_Task details:_ The answer must be an exact copy of the lines from the one holding "You are a computer-use agent. 837x636 pixels." through the final line of the entries, and nothing else.

_Information provided:_
========================

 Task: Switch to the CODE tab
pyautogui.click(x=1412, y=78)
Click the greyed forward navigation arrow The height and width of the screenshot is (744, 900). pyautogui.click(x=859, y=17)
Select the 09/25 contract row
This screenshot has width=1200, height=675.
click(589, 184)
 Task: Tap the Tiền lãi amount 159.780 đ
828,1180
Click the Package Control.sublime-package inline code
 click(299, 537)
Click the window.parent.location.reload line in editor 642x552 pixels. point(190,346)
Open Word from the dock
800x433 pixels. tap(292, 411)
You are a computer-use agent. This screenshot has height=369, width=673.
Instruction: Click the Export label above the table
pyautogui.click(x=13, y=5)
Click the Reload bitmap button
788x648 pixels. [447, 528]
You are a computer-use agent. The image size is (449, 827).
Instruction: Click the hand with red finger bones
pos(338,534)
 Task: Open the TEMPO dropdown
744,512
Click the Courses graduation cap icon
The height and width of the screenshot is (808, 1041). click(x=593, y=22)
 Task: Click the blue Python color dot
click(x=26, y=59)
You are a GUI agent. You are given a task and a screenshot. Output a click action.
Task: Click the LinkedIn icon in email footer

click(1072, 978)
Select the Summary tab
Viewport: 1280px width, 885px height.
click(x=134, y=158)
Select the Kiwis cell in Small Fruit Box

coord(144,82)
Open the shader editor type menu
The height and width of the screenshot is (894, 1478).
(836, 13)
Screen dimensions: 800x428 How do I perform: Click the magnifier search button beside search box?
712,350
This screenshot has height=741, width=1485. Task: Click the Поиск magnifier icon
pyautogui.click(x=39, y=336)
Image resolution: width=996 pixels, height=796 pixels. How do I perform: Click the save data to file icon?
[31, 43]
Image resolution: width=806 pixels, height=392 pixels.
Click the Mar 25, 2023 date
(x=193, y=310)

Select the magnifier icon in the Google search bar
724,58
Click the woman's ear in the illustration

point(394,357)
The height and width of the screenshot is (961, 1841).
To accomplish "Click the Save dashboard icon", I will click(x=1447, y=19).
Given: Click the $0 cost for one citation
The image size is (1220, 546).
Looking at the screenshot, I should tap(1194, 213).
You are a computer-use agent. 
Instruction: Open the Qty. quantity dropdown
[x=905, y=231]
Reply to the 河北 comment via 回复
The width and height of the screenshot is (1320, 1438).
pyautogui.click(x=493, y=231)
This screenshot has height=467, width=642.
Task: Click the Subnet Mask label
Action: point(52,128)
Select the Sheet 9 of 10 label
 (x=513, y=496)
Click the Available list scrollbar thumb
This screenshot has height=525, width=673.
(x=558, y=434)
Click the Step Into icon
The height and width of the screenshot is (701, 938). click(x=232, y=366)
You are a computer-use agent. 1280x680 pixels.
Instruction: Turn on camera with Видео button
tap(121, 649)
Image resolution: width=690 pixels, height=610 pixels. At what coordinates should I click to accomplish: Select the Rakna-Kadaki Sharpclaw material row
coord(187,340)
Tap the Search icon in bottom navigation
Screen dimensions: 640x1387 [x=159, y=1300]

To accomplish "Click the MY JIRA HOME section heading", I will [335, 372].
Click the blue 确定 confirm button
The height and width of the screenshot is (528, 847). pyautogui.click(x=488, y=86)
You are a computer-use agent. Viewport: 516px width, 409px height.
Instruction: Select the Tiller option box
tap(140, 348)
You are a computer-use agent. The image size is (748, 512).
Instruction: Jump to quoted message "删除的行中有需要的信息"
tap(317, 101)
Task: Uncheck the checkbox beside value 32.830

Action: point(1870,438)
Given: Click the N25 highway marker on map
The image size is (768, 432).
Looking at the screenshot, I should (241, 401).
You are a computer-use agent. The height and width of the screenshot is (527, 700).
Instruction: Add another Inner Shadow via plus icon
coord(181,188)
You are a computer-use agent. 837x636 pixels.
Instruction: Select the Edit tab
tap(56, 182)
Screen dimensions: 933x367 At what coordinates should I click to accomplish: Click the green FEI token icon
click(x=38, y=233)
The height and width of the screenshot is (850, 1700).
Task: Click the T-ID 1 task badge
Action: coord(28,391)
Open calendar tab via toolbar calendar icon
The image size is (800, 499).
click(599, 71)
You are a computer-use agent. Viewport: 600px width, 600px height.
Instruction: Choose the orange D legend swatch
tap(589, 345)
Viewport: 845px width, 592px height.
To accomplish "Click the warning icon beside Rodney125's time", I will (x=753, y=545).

========================

_Response box:_
You are a computer-use agent. 837x636 pixels.
Instruction: Select the Edit tab
tap(56, 182)
Screen dimensions: 933x367 At what coordinates should I click to accomplish: Click the green FEI token icon
click(x=38, y=233)
The height and width of the screenshot is (850, 1700).
Task: Click the T-ID 1 task badge
Action: coord(28,391)
Open calendar tab via toolbar calendar icon
The image size is (800, 499).
click(599, 71)
You are a computer-use agent. Viewport: 600px width, 600px height.
Instruction: Choose the orange D legend swatch
tap(589, 345)
Viewport: 845px width, 592px height.
To accomplish "Click the warning icon beside Rodney125's time", I will (x=753, y=545).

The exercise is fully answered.